My husband left me.
It’s over.
“The thing with grief, Mia,”—Cristiano holds my gaze—“it’s not neatly packaged and has no expiration date. Don’t let anyone tell you otherwise.”
My eyes sting again. “I’m just tired of pretending like it doesn’t hurt.”
“Then don’t.”
We fall into silence again. Outside, the wind howls across the Vermont hills, but inside, by the fire, something inside me begins—just barely—to settle.
“Tell me about your fiancée,” I whisper.
“Lily was a nurse.” His eyes are fixed on the fire. “Volunteered to take a holiday shift so her colleague—who had little kids—could stay home. Her car hit black ice on the way to work. She was gone before the ambulance arrived.”
My heart aches for him—because his loss dwarfs mine.
Mine is earned through my poor choices, by ignoring every alarm bell screaming inside me when I married Aiden.
No one could have prevented Cristiano’s loss; it was an accident that stole so much.
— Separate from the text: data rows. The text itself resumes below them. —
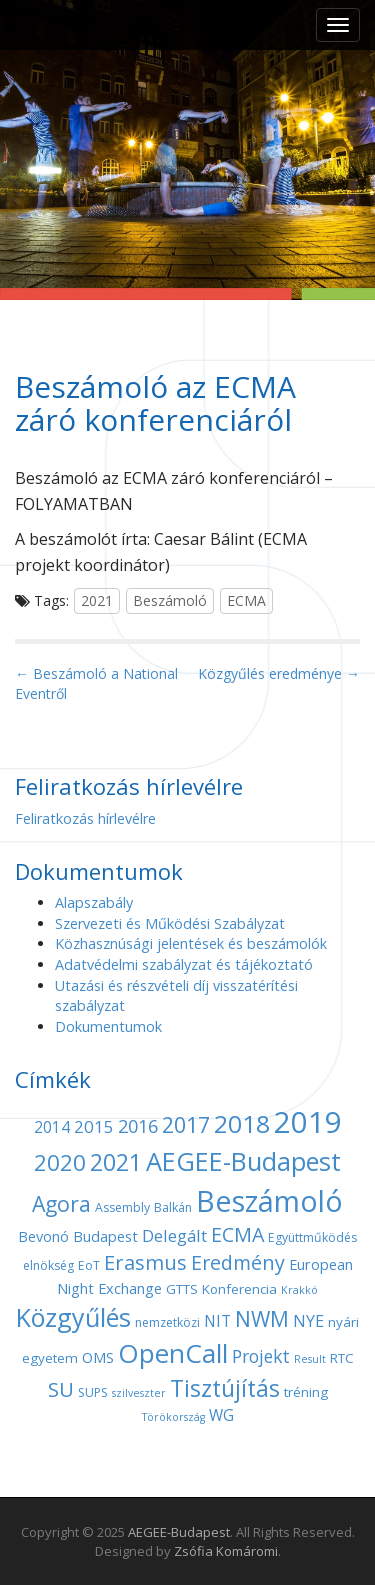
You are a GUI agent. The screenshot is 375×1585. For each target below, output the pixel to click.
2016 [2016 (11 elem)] (138, 1126)
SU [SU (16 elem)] (61, 1389)
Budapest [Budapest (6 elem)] (105, 1236)
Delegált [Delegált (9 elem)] (174, 1235)
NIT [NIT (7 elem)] (217, 1321)
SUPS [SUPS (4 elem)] (93, 1392)
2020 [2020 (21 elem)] (60, 1162)
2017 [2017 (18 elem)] (186, 1124)
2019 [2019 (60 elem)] (308, 1122)
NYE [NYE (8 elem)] (308, 1321)
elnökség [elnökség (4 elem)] (48, 1265)
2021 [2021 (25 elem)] (116, 1162)
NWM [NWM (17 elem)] (262, 1319)
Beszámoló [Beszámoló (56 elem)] (269, 1200)
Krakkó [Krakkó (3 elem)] (299, 1290)
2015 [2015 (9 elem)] (94, 1126)
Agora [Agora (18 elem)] (61, 1203)
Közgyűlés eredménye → (279, 673)
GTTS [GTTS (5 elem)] (182, 1289)
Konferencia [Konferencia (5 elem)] (239, 1289)
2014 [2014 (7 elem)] (52, 1127)
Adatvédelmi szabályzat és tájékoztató (184, 964)
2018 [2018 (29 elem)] (242, 1123)
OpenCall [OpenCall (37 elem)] (173, 1353)
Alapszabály (94, 902)
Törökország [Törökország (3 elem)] (173, 1417)
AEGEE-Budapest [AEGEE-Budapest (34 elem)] (243, 1161)
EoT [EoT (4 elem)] (89, 1265)
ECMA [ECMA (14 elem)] (237, 1234)
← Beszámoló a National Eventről (96, 683)
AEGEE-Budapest (179, 1532)
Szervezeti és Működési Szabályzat (170, 923)
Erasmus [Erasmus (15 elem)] (145, 1262)
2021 (97, 600)
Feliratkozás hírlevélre (85, 818)
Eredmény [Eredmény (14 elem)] (238, 1262)
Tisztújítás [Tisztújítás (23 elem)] (225, 1388)
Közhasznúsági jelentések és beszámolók (191, 943)
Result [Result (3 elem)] (310, 1359)
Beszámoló (170, 600)
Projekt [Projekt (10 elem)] (261, 1356)
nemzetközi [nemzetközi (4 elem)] (167, 1322)
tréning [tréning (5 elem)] (306, 1392)
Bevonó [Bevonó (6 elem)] (43, 1236)
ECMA (246, 600)
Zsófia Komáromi (226, 1551)
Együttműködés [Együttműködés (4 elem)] (312, 1237)
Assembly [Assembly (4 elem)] (122, 1207)
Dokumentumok (108, 1026)
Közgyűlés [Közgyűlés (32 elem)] (73, 1317)
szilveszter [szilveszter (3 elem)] (139, 1393)
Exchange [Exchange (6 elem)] (130, 1288)
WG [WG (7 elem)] (221, 1415)
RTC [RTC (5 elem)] (342, 1358)
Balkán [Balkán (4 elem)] (173, 1207)
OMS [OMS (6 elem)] (98, 1357)
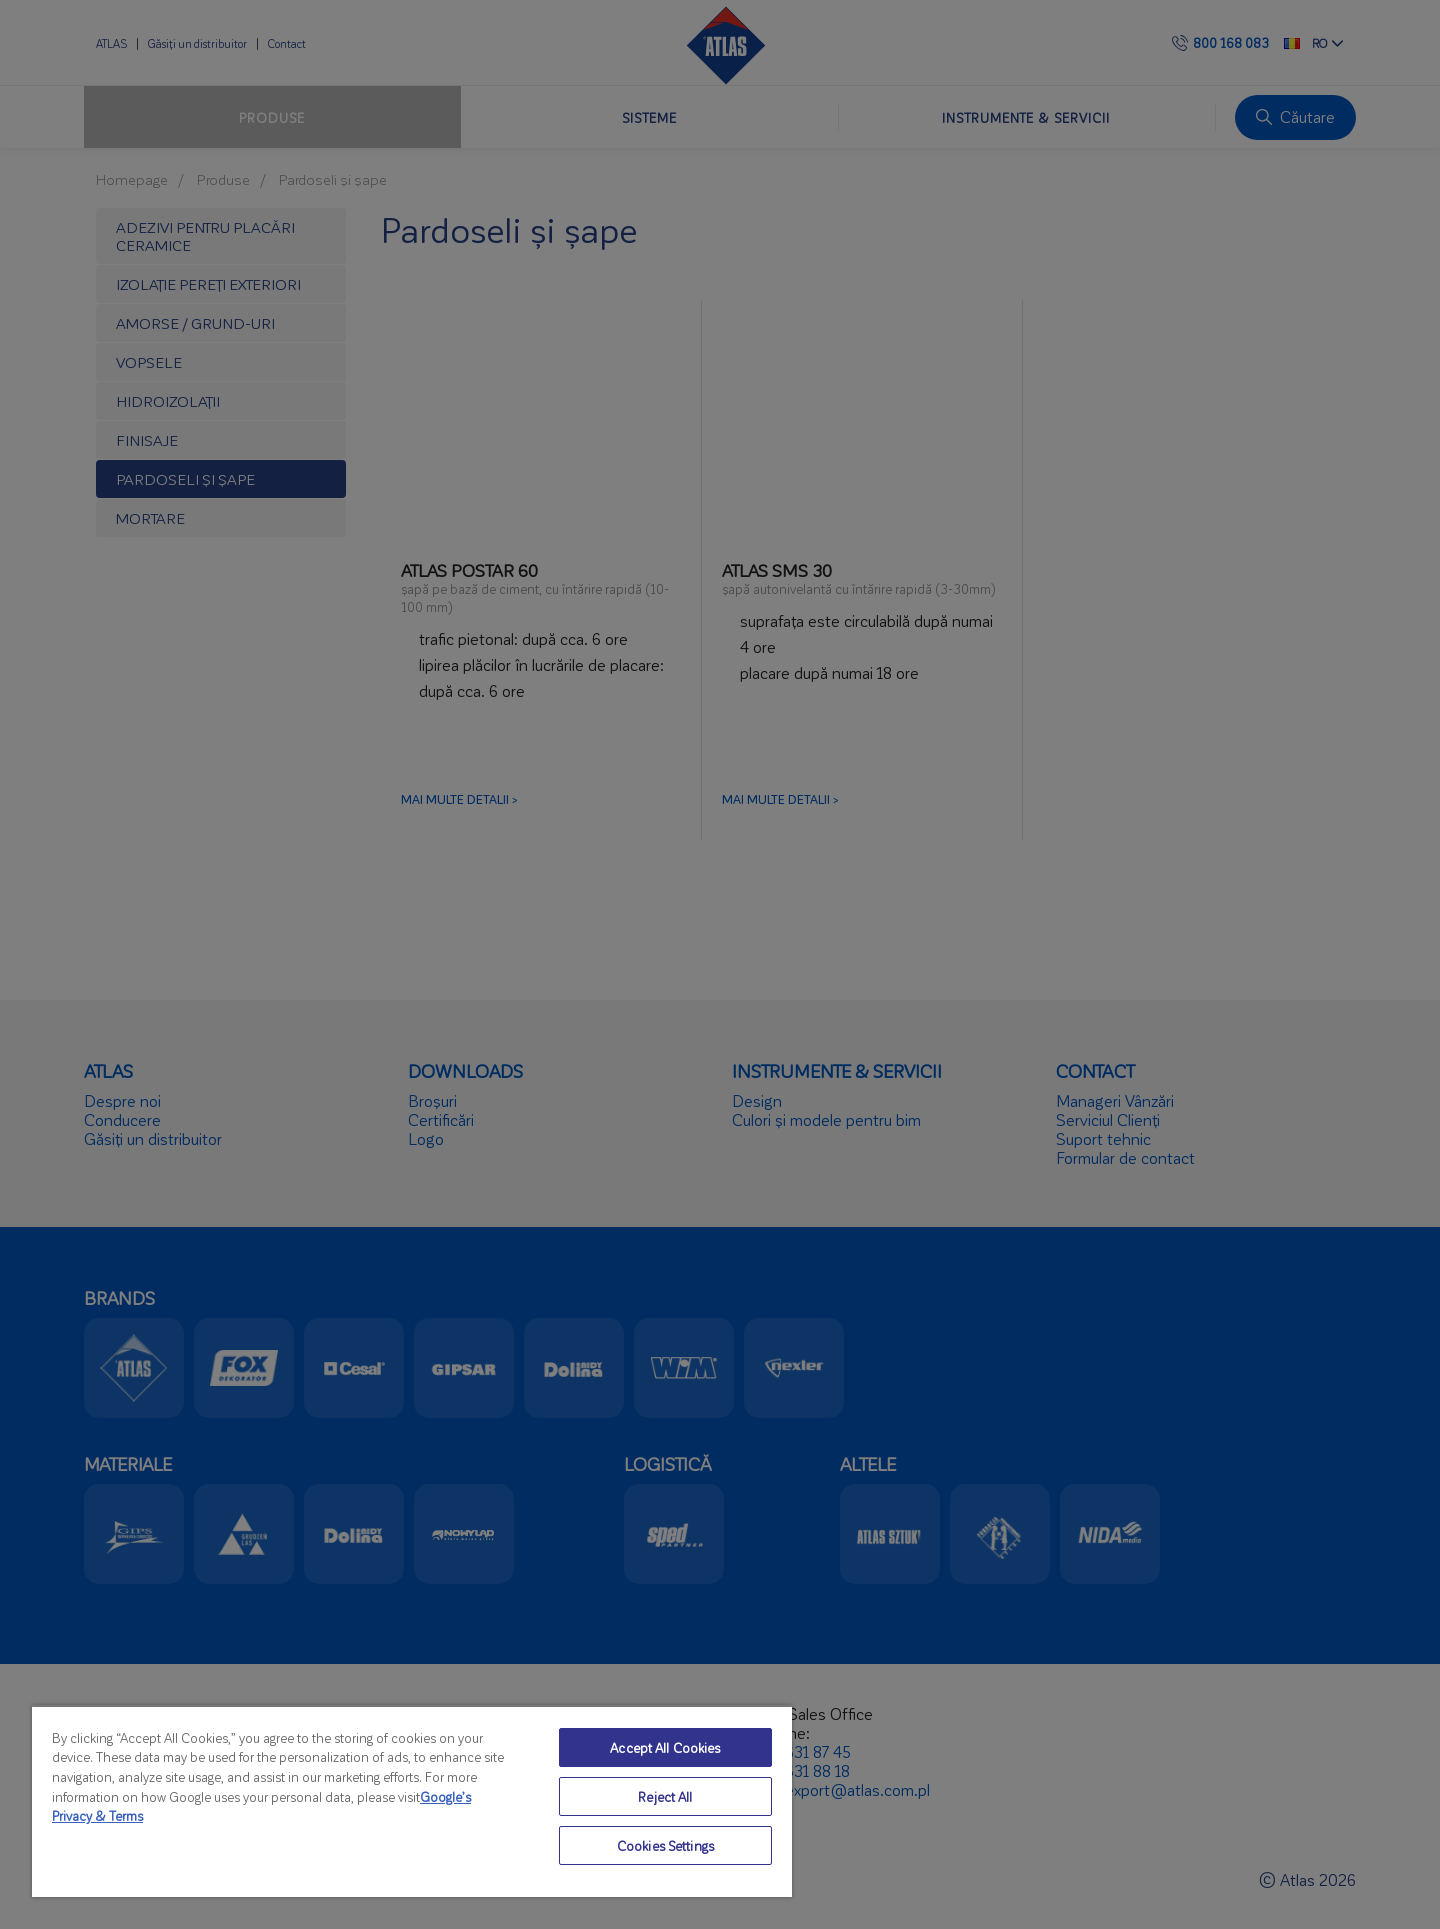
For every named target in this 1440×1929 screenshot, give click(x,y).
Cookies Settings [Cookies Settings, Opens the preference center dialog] (665, 1845)
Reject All (665, 1796)
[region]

“We were planning a spring wedding.” He finally looks at me, and on his face, I see the echo of grief and the struggle to make peace with his pain. “It’s part of me now. Doesn’t mean it has toownme. And it doesn’t mean I can’t find joy again.”
A long pause.
“I feel like I’ve been holding my breath for six years,” I admit.
“And now you’re exhaling,” he replies gently.
“Yes.”
I let the bourbon burn its way down my throat, then lean back in the chair, the warmth from the fire starting to seep into my bones. I feel the tightness in my chest loosen, just a little.
“I didn’t expect to feel safe tonight,” I concede.
“I know. But you are.”
The guest room is simple. A wide bed with a navy quilt. A reading chair in the corner with a knit throw. A window that frames the moonlit stretch of the snowy pasture beyond.
I sit on the edge of the bed and finally let the full-body sobs shake through me. Not just for what I left behind, but for everything I gave that no one ever gave back. The loyalty. The affection. The trust.
I cry until I’m empty.
I check my phone. It’s been on mute.
There are fifteen missed calls from Aiden. Two from Edith. One from Nelson. There are several text messages, all of which I don’t read. I block everyone with the last name Winter. I don’t need to talk to any of them.
Aiden can now talk to me only through Katya, my lawyer.
That thought eases my mind because it means I can heal, or at least start the process, without him scraping at my wounds. If he reaches out with apologies, it will split me wide open. If he ignores me, signs the papers, and marries Diana, it will destroy me.
I can’t win this war that I didn’t start, but was dragged into.
I go into the bathroom.
It’s ridiculously modern, a contrast to the rusticity of the farmhouse.
I take a shower. I packed a change of clothes and toiletries in my tote bag. I get ready for bed like I do every night. Brush teeth. Apply serum. Put on moisturizer.